Michael White’s classical & jazz news: Choral evensong; Ralph Allwood’s virtual choir; New York Met opera
15 May, 2020 — By Michael White
Ralph Allwood and the Rodolfus choir at virtual evensong
HIGH on the list of missing pleasures for a lot of people during lockdown is church music – which has powers to pacify a housebound mind whether or not it’s one that usually goes to church.
The calm of choral evensong is better therapy than most things that psychiatrists prescribe. And though the choirs that sing it are non-functioning right now, you can still get a daily fix from St John’s College, Cambridge, where the famous chapel is doing its best to maintain a virtual, online life for however long we all stay isolated.
Visit the website, www.joh.cam.ac.uk/chapel-choir, and you’ll find a lot of interesting things.
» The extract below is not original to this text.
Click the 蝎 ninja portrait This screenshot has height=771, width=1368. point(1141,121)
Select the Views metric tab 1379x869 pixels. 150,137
But chief among them is a virtual choral evensong that streams every day at 6.30pm using sung material from the choir’s archive of past recordings.
Few places do it better. And for many listeners it will offer solace in tough times.
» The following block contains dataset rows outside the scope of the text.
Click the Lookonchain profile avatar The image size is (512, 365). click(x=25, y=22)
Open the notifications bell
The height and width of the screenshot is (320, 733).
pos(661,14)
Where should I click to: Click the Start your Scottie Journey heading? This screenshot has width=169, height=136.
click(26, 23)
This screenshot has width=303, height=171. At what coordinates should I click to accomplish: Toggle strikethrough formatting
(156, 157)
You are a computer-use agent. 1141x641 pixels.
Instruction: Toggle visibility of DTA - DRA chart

• But for a different, one-off and spectacular approach to choral evensong, there’s one that’s coming up on Tuesday that will be like nothing else you’ve ever heard.
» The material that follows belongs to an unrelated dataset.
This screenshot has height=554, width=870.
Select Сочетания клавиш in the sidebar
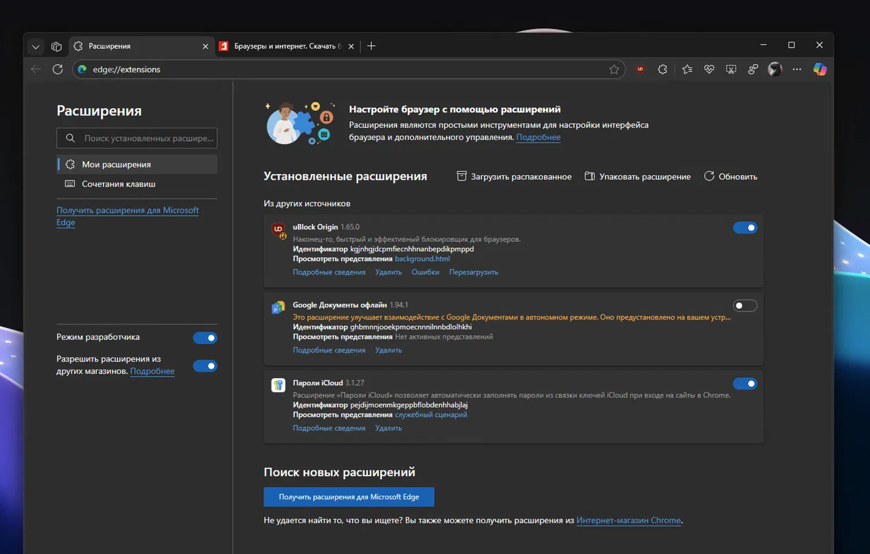point(118,184)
It’s the idea of the well-known choral conductor, former director of music at Eton and, for a short while, Hampstead Parish Church, Ralph Allwood, who has put together a virtual choir from nearly a thousand online submissions across the entire globe.
The lessons will be read by Stephen Fry and Simon Russell Beale. There will be prayers from the Rev Richard Coles. And above all there will be choral music, in copious quantities, sung by an awful lot of voices.
As Allwood says: “Choral evensong is one of England’s greatest inventions, and I’m touched by the range of singers – some of them highly experienced professionals, some of them young choristers, some of them families singing together – who have contributed to this project.
I’ve had wonderful letters from people telling me how taking part has brought them joy during a lonely lockdown. It’s taken a month to put everything together.
But we all so miss the combination of beautiful music in beautiful buildings that I’m sure the result will give as much pleasure to the people who listen as it has to the people involved.”
Background details are on Allwood’s website: www.therodolfusfoundation.org.uk
The event itself will stream on the foundation’s YouTube site at 6.30pm, on Tuesday (available thereafter on demand). And donations are invited to the Cathedral Choirs Emergency fund, to support choirs that might otherwise not survive the Covid shutdown.
• Meanwhile, the New York Met’s daily opera streamings continue with at least two absolute must-sees this week.
Friday brings the Suffolk-coastal epic that established Benjamin Britten as one of the world’s great stage composers, Peter Grimes.
And Saturday is a 1982 production of Lucia di Lammermoor with Joan Sutherland reprising the role that made her a household name.